### Prompt
Copy the listing below word for word, keeping every line and character as it appears.

Listing of locating words and elements:
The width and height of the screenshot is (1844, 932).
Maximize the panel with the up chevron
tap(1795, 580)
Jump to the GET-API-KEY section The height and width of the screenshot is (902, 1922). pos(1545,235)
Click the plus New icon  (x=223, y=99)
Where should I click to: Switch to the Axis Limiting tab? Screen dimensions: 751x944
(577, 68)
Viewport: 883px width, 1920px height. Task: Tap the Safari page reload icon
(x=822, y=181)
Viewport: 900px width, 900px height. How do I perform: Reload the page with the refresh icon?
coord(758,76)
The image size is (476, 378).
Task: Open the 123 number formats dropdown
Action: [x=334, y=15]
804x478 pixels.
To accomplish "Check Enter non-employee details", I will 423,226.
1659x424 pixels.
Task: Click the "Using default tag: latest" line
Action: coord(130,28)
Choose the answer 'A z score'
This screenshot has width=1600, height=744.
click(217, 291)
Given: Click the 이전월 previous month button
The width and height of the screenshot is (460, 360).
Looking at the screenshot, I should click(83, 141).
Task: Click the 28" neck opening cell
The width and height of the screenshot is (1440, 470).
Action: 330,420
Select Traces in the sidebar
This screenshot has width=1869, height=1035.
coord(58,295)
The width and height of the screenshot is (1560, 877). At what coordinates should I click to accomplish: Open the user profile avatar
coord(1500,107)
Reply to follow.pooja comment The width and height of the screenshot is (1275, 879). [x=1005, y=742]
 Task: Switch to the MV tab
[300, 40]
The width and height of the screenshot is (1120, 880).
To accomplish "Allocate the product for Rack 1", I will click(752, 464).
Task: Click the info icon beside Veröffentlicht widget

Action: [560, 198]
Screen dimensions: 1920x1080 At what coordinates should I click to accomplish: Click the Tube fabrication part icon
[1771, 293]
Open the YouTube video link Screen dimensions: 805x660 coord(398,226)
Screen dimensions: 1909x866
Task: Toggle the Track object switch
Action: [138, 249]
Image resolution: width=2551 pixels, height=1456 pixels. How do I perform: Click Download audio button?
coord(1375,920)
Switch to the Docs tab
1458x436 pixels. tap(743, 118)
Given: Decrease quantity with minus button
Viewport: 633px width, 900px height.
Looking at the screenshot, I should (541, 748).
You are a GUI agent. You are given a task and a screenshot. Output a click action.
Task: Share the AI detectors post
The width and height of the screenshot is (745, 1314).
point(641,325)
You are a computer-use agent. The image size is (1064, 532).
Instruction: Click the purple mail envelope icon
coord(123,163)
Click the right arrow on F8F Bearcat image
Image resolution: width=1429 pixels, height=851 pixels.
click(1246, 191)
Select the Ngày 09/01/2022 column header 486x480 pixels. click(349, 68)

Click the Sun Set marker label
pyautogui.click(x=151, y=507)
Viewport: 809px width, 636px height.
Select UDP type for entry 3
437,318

### Output for this exercise
The width and height of the screenshot is (1844, 932).
Maximize the panel with the up chevron
tap(1795, 580)
Jump to the GET-API-KEY section The height and width of the screenshot is (902, 1922). pos(1545,235)
Click the plus New icon  (x=223, y=99)
Where should I click to: Switch to the Axis Limiting tab? Screen dimensions: 751x944
(577, 68)
Viewport: 883px width, 1920px height. Task: Tap the Safari page reload icon
(x=822, y=181)
Viewport: 900px width, 900px height. How do I perform: Reload the page with the refresh icon?
coord(758,76)
The image size is (476, 378).
Task: Open the 123 number formats dropdown
Action: [x=334, y=15]
804x478 pixels.
To accomplish "Check Enter non-employee details", I will 423,226.
1659x424 pixels.
Task: Click the "Using default tag: latest" line
Action: coord(130,28)
Choose the answer 'A z score'
This screenshot has width=1600, height=744.
click(217, 291)
Given: Click the 이전월 previous month button
The width and height of the screenshot is (460, 360).
Looking at the screenshot, I should click(83, 141).
Task: Click the 28" neck opening cell
The width and height of the screenshot is (1440, 470).
Action: 330,420
Select Traces in the sidebar
This screenshot has width=1869, height=1035.
coord(58,295)
The width and height of the screenshot is (1560, 877). At what coordinates should I click to accomplish: Open the user profile avatar
coord(1500,107)
Reply to follow.pooja comment The width and height of the screenshot is (1275, 879). [x=1005, y=742]
 Task: Switch to the MV tab
[300, 40]
The width and height of the screenshot is (1120, 880).
To accomplish "Allocate the product for Rack 1", I will click(752, 464).
Task: Click the info icon beside Veröffentlicht widget

Action: [560, 198]
Screen dimensions: 1920x1080 At what coordinates should I click to accomplish: Click the Tube fabrication part icon
[1771, 293]
Open the YouTube video link Screen dimensions: 805x660 coord(398,226)
Screen dimensions: 1909x866
Task: Toggle the Track object switch
Action: [138, 249]
Image resolution: width=2551 pixels, height=1456 pixels. How do I perform: Click Download audio button?
coord(1375,920)
Switch to the Docs tab
1458x436 pixels. tap(743, 118)
Given: Decrease quantity with minus button
Viewport: 633px width, 900px height.
Looking at the screenshot, I should (541, 748).
You are a GUI agent. You are given a task and a screenshot. Output a click action.
Task: Share the AI detectors post
The width and height of the screenshot is (745, 1314).
point(641,325)
You are a computer-use agent. The image size is (1064, 532).
Instruction: Click the purple mail envelope icon
coord(123,163)
Click the right arrow on F8F Bearcat image
Image resolution: width=1429 pixels, height=851 pixels.
click(1246, 191)
Select the Ngày 09/01/2022 column header 486x480 pixels. click(349, 68)

Click the Sun Set marker label
pyautogui.click(x=151, y=507)
Viewport: 809px width, 636px height.
Select UDP type for entry 3
437,318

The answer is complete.